Extend the bitonic sort code review thread beyond its last comment, keeping the same format of reviewer, timestamp, file path, diff lines and remark.

Document excerpt:
-- Opening Marker --

Ascending should be a parameter you pass to __call and not a template parameter. That way, you can control whether this starting subgroup sort is ascending or descending (notice that whenever you do a bigger-than-subgroup sort, some subgroup sorts are descending and some ascending, depending on the parity of the subgroupID. This is a condition you can't control from compiletime since the subgroupID is only known at runtime

This is also true of the workgroup struct btw. When you try to do virtual threading down the line, you will have to do the same thing based on "virtual workgroup ID", which will be known at runtime. So nbl::hlsl::workgroup::bitonic_sort::bitonic_sort should not be templated on Ascensing, it should instead be a parameter you pass to __call

On that note, nbl::hlsl::workgroup::bitonic_sort::bitonic_sort is an ugly namespace. The struct you use to run a bitonic sort should be nbl::hlsl::workgroup::BitonicSort (and similarly for subgroup). nbl::hlsl::workgroup::bitonic_sort should have structs related to the bitonic sort, but not the functional struct itself.

In the FFT, for example, we have the struct nbl::hlsl::workgroup::FFT to run the FFT, and nbl::hlsl::workgroup::fft is a namespace hat has structs useful for running an FFT, such as the config struct it's templated on

Fletterio · 2025-10-20T01:11:25Z

include/nbl/builtin/hlsl/workgroup/bitonic_sort.hlsl

+					using SortConfig = subgroup::bitonic_sort_config<uint32_t, uint32_t, less<uint32_t> >;
+
+
+					static void mergeWGStage(uint32_t stage, bool bitonicAscending, uint32_t invocationID, NBL_REF_ARG(key_t) loKey, NBL_REF_ARG(key_t) hiKey,


This is already in the workgroup namespace, you can just call it mergeStage

Fletterio · 2025-10-22T13:54:38Z

include/nbl/builtin/hlsl/workgroup/bitonic_sort.hlsl

+	using value_t = ValueType;
+	using comparator_t = Comparator;
+
+	NBL_CONSTEXPR_STATIC_INLINE uint16_t ElementsPerInvocationLog2 = _ElementsPerInvocationLog2;


NBL_CONSTEXPR_STATIC_INLINE resolves to const static when preprocessed. DXC is stupid and when it sees a static it WILL initialize a variable. But if it sees const on its own it does compile it down to a constant, which is the behaviour you would expect (and what would happen in C++). So for now just replace these usages with just const.

@devshgraphicsprogramming do we just change this macro to resolve to const in HLSL in master?

Fletterio · 2025-10-22T14:48:39Z

include/nbl/builtin/hlsl/workgroup/bitonic_sort.hlsl

 	{
-		namespace workgroup
+		NBL_CONSTEXPR_STATIC_INLINE uint32_t WorkgroupSize = config_t::WorkgroupSize;
+		using adaptor_t = accessor_adaptors::StructureOfArrays<SharedMemoryAccessor, key_t, value_t, 1, WorkgroupSize>;


This looks wrong. You're making the index type for the array be value_t. If your values were floats, for example, this would blow up. You are getting lucky here because (I guess) the types you're testing with are all integers.

-- Closing Marker --

Source material:
-- Opening Marker --

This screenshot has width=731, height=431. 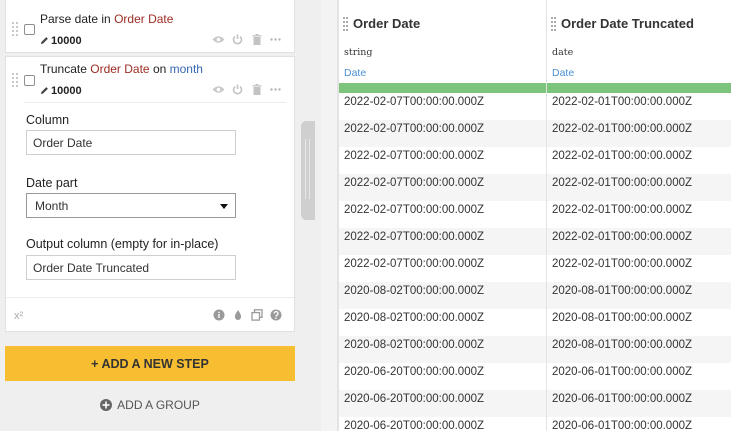 What do you see at coordinates (158, 405) in the screenshot?
I see `add-group-label: ADD A GROUP` at bounding box center [158, 405].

-- Closing Marker --

Written answer:
You'll want the shared memory accessor to satisfy this concept:

Nabla/include/nbl/builtin/hlsl/concepts/accessors/generic_shared_data.hlsl

Line 15 in aa5d6cb

#define NBL_CONCEPT_NAME GenericSharedMemoryAccessor

That concept basically states that the accessor can read and write uint32_ts. This is because shared memory (in most architectures) works with certain restrictions due to memory banking and size per transaction for each bank. It is the adaptor that is later in charge of reading/writing from/to shared memory with your actual type.

What you want here is to have a SharedMemoryAccessor accessing shared memory that is at least max(sizeof(key_t), sizeof(value_t)) * ArraySize bytes (this is unenforceable via concepts but you can make a utility for the config that returns this value so the user can allocate such an array).

Then you want TWO different adaptors: one is going to be
key_adaptor = accessor_adaptors::StructureOfArrays<SharedMemoryAccessor, key_t, uint32_t, 1, WorkgroupSize>
and the other is going to be
value_adaptor = accessor_adaptors::StructureOfArrays<SharedMemoryAccessor, value_t, uint32_t, 1, WorkgroupSize>

You would then shuffle the keys using the key adaptor, barrier, then shuffle the values using the value adaptor

Fletterio · 2025-10-22T14:55:36Z

include/nbl/builtin/hlsl/workgroup/bitonic_sort.hlsl

+			// Separate shuffles for lo/hi streams (two-round shuffle as per PR review)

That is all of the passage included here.